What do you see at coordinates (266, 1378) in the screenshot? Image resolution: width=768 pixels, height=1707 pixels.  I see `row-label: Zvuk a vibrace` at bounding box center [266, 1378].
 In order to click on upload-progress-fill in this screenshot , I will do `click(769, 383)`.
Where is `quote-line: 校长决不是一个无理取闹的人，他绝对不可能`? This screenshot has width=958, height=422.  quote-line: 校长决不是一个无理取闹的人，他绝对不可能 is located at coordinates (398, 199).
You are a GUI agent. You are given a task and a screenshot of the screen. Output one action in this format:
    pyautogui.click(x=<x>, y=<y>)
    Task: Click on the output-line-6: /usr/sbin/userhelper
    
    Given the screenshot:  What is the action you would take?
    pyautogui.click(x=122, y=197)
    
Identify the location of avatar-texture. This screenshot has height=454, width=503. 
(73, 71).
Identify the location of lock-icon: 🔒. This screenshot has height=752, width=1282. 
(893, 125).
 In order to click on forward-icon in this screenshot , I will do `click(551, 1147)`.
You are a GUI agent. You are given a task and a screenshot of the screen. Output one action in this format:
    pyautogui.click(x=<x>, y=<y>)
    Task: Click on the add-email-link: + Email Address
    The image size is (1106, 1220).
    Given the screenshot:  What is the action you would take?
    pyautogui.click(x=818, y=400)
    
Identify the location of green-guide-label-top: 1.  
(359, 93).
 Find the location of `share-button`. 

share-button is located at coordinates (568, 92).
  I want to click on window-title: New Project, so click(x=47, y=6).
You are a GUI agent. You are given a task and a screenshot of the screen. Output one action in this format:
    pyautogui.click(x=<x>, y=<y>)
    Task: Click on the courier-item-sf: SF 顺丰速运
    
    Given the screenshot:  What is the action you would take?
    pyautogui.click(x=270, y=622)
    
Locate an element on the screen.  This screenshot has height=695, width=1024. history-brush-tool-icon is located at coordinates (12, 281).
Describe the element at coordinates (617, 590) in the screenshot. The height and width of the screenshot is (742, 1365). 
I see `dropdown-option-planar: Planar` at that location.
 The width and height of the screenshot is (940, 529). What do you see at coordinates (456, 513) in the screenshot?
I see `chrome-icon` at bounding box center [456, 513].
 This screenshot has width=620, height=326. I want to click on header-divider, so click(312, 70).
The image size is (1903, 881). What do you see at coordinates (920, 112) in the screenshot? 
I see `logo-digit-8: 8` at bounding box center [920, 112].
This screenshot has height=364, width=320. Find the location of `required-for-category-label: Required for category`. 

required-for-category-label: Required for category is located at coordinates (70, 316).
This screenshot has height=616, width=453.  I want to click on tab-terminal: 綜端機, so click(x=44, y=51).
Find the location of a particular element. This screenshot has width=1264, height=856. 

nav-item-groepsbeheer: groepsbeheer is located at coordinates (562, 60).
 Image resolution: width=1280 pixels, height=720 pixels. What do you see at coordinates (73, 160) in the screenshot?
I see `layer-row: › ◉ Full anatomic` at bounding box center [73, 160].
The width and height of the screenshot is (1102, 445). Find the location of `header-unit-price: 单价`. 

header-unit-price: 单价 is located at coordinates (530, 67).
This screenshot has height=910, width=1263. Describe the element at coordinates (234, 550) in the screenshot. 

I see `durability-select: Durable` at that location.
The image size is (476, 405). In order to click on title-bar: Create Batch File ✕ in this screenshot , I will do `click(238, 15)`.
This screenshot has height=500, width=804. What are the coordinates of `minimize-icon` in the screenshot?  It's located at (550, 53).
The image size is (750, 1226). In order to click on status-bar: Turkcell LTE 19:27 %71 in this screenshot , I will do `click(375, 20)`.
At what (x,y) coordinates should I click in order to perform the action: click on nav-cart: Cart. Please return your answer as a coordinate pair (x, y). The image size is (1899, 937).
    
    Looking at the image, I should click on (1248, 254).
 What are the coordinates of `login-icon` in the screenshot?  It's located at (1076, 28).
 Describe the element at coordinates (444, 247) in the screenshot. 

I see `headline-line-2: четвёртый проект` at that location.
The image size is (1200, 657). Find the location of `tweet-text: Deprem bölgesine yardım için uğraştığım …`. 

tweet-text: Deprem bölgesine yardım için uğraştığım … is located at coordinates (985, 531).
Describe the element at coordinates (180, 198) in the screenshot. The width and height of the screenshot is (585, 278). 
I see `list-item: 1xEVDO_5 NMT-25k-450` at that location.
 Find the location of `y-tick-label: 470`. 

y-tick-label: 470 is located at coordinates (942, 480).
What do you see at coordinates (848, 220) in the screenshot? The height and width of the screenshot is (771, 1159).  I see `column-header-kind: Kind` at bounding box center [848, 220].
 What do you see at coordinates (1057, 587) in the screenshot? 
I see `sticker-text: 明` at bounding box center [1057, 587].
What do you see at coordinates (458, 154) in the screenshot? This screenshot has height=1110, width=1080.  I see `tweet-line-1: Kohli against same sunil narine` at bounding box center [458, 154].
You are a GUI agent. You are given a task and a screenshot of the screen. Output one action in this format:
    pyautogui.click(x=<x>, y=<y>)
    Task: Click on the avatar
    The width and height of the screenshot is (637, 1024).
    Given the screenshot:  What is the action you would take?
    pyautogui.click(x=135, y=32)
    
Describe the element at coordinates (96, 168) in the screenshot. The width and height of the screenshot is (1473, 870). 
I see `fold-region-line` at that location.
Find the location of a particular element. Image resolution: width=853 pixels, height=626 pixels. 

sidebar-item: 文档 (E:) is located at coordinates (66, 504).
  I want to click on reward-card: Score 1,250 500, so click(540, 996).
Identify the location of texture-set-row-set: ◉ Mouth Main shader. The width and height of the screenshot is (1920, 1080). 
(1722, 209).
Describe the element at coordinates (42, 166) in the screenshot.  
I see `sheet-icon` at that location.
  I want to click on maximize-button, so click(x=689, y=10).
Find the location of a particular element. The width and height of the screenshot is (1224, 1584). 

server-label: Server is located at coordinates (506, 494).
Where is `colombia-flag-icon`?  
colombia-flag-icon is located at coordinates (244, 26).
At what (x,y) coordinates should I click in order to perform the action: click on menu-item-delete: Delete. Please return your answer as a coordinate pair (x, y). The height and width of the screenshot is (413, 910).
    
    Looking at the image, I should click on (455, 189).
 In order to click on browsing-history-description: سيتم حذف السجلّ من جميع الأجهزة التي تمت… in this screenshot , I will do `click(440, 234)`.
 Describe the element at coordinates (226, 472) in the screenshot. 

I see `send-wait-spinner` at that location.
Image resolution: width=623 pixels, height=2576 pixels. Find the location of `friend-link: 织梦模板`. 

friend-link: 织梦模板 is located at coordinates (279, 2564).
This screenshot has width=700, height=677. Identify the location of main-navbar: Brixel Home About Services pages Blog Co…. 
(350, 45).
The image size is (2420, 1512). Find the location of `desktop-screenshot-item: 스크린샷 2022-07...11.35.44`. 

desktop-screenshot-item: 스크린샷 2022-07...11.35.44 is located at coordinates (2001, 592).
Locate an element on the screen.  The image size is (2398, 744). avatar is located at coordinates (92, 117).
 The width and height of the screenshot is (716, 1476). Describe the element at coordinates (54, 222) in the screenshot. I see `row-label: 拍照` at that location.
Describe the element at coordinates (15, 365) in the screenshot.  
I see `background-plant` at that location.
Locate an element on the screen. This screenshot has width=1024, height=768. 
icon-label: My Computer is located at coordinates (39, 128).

________________

- About this task -
Rewrite all the records above, replacing "GUI agent" with "screen assistant" and leaving everything else unchanged.

- Output for this task -
What do you see at coordinates (266, 1378) in the screenshot? Image resolution: width=768 pixels, height=1707 pixels.  I see `row-label: Zvuk a vibrace` at bounding box center [266, 1378].
 In order to click on upload-progress-fill in this screenshot , I will do `click(769, 383)`.
Where is `quote-line: 校长决不是一个无理取闹的人，他绝对不可能`? This screenshot has width=958, height=422.  quote-line: 校长决不是一个无理取闹的人，他绝对不可能 is located at coordinates (398, 199).
You are a screen assistant. You are given a task and a screenshot of the screen. Output one action in this format:
    pyautogui.click(x=<x>, y=<y>)
    Task: Click on the output-line-6: /usr/sbin/userhelper
    
    Given the screenshot:  What is the action you would take?
    pyautogui.click(x=122, y=197)
    
Identify the location of avatar-texture. This screenshot has height=454, width=503. 
(73, 71).
Identify the location of lock-icon: 🔒. This screenshot has height=752, width=1282. 
(893, 125).
 In order to click on forward-icon in this screenshot , I will do `click(551, 1147)`.
You are a screen assistant. You are given a task and a screenshot of the screen. Output one action in this format:
    pyautogui.click(x=<x>, y=<y>)
    Task: Click on the add-email-link: + Email Address
    The image size is (1106, 1220).
    Given the screenshot:  What is the action you would take?
    pyautogui.click(x=818, y=400)
    
Identify the location of green-guide-label-top: 1.  
(359, 93).
 Find the location of `share-button`. 

share-button is located at coordinates (568, 92).
  I want to click on window-title: New Project, so click(x=47, y=6).
You are a screen assistant. You are given a task and a screenshot of the screen. Output one action in this format:
    pyautogui.click(x=<x>, y=<y>)
    Task: Click on the courier-item-sf: SF 顺丰速运
    
    Given the screenshot:  What is the action you would take?
    pyautogui.click(x=270, y=622)
    
Locate an element on the screen.  This screenshot has height=695, width=1024. history-brush-tool-icon is located at coordinates (12, 281).
Describe the element at coordinates (617, 590) in the screenshot. The height and width of the screenshot is (742, 1365). 
I see `dropdown-option-planar: Planar` at that location.
 The width and height of the screenshot is (940, 529). What do you see at coordinates (456, 513) in the screenshot?
I see `chrome-icon` at bounding box center [456, 513].
 This screenshot has width=620, height=326. I want to click on header-divider, so click(312, 70).
The image size is (1903, 881). What do you see at coordinates (920, 112) in the screenshot? 
I see `logo-digit-8: 8` at bounding box center [920, 112].
This screenshot has height=364, width=320. Find the location of `required-for-category-label: Required for category`. 

required-for-category-label: Required for category is located at coordinates (70, 316).
This screenshot has height=616, width=453.  I want to click on tab-terminal: 綜端機, so click(x=44, y=51).
Find the location of a particular element. This screenshot has width=1264, height=856. 

nav-item-groepsbeheer: groepsbeheer is located at coordinates (562, 60).
 Image resolution: width=1280 pixels, height=720 pixels. What do you see at coordinates (73, 160) in the screenshot?
I see `layer-row: › ◉ Full anatomic` at bounding box center [73, 160].
The width and height of the screenshot is (1102, 445). Find the location of `header-unit-price: 单价`. 

header-unit-price: 单价 is located at coordinates (530, 67).
This screenshot has height=910, width=1263. Describe the element at coordinates (234, 550) in the screenshot. 

I see `durability-select: Durable` at that location.
The image size is (476, 405). In order to click on title-bar: Create Batch File ✕ in this screenshot , I will do `click(238, 15)`.
This screenshot has height=500, width=804. What are the coordinates of `minimize-icon` in the screenshot?  It's located at (550, 53).
The image size is (750, 1226). In order to click on status-bar: Turkcell LTE 19:27 %71 in this screenshot , I will do `click(375, 20)`.
At what (x,y) coordinates should I click in order to perform the action: click on nav-cart: Cart. Please return your answer as a coordinate pair (x, y). The image size is (1899, 937).
    
    Looking at the image, I should click on (1248, 254).
 What are the coordinates of `login-icon` in the screenshot?  It's located at (1076, 28).
 Describe the element at coordinates (444, 247) in the screenshot. 

I see `headline-line-2: четвёртый проект` at that location.
The image size is (1200, 657). Find the location of `tweet-text: Deprem bölgesine yardım için uğraştığım …`. 

tweet-text: Deprem bölgesine yardım için uğraştığım … is located at coordinates (985, 531).
Describe the element at coordinates (180, 198) in the screenshot. The width and height of the screenshot is (585, 278). 
I see `list-item: 1xEVDO_5 NMT-25k-450` at that location.
 Find the location of `y-tick-label: 470`. 

y-tick-label: 470 is located at coordinates (942, 480).
What do you see at coordinates (848, 220) in the screenshot? The height and width of the screenshot is (771, 1159).  I see `column-header-kind: Kind` at bounding box center [848, 220].
 What do you see at coordinates (1057, 587) in the screenshot? 
I see `sticker-text: 明` at bounding box center [1057, 587].
What do you see at coordinates (458, 154) in the screenshot? This screenshot has height=1110, width=1080.  I see `tweet-line-1: Kohli against same sunil narine` at bounding box center [458, 154].
You are a screen assistant. You are given a task and a screenshot of the screen. Output one action in this format:
    pyautogui.click(x=<x>, y=<y>)
    Task: Click on the avatar
    The width and height of the screenshot is (637, 1024).
    Given the screenshot:  What is the action you would take?
    pyautogui.click(x=135, y=32)
    
Describe the element at coordinates (96, 168) in the screenshot. The width and height of the screenshot is (1473, 870). 
I see `fold-region-line` at that location.
Find the location of a particular element. Image resolution: width=853 pixels, height=626 pixels. 

sidebar-item: 文档 (E:) is located at coordinates (66, 504).
  I want to click on reward-card: Score 1,250 500, so click(540, 996).
Identify the location of texture-set-row-set: ◉ Mouth Main shader. The width and height of the screenshot is (1920, 1080). 
(1722, 209).
Describe the element at coordinates (42, 166) in the screenshot.  
I see `sheet-icon` at that location.
  I want to click on maximize-button, so click(x=689, y=10).
Find the location of a particular element. The width and height of the screenshot is (1224, 1584). 

server-label: Server is located at coordinates (506, 494).
Where is `colombia-flag-icon`?  
colombia-flag-icon is located at coordinates (244, 26).
At what (x,y) coordinates should I click in order to perform the action: click on menu-item-delete: Delete. Please return your answer as a coordinate pair (x, y). The height and width of the screenshot is (413, 910).
    
    Looking at the image, I should click on (455, 189).
 In order to click on browsing-history-description: سيتم حذف السجلّ من جميع الأجهزة التي تمت… in this screenshot , I will do `click(440, 234)`.
 Describe the element at coordinates (226, 472) in the screenshot. 

I see `send-wait-spinner` at that location.
Image resolution: width=623 pixels, height=2576 pixels. Find the location of `friend-link: 织梦模板`. 

friend-link: 织梦模板 is located at coordinates (279, 2564).
This screenshot has width=700, height=677. Identify the location of main-navbar: Brixel Home About Services pages Blog Co…. 
(350, 45).
The image size is (2420, 1512). Find the location of `desktop-screenshot-item: 스크린샷 2022-07...11.35.44`. 

desktop-screenshot-item: 스크린샷 2022-07...11.35.44 is located at coordinates (2001, 592).
Locate an element on the screen.  The image size is (2398, 744). avatar is located at coordinates (92, 117).
 The width and height of the screenshot is (716, 1476). Describe the element at coordinates (54, 222) in the screenshot. I see `row-label: 拍照` at that location.
Describe the element at coordinates (15, 365) in the screenshot.  
I see `background-plant` at that location.
Locate an element on the screen. This screenshot has width=1024, height=768. 
icon-label: My Computer is located at coordinates (39, 128).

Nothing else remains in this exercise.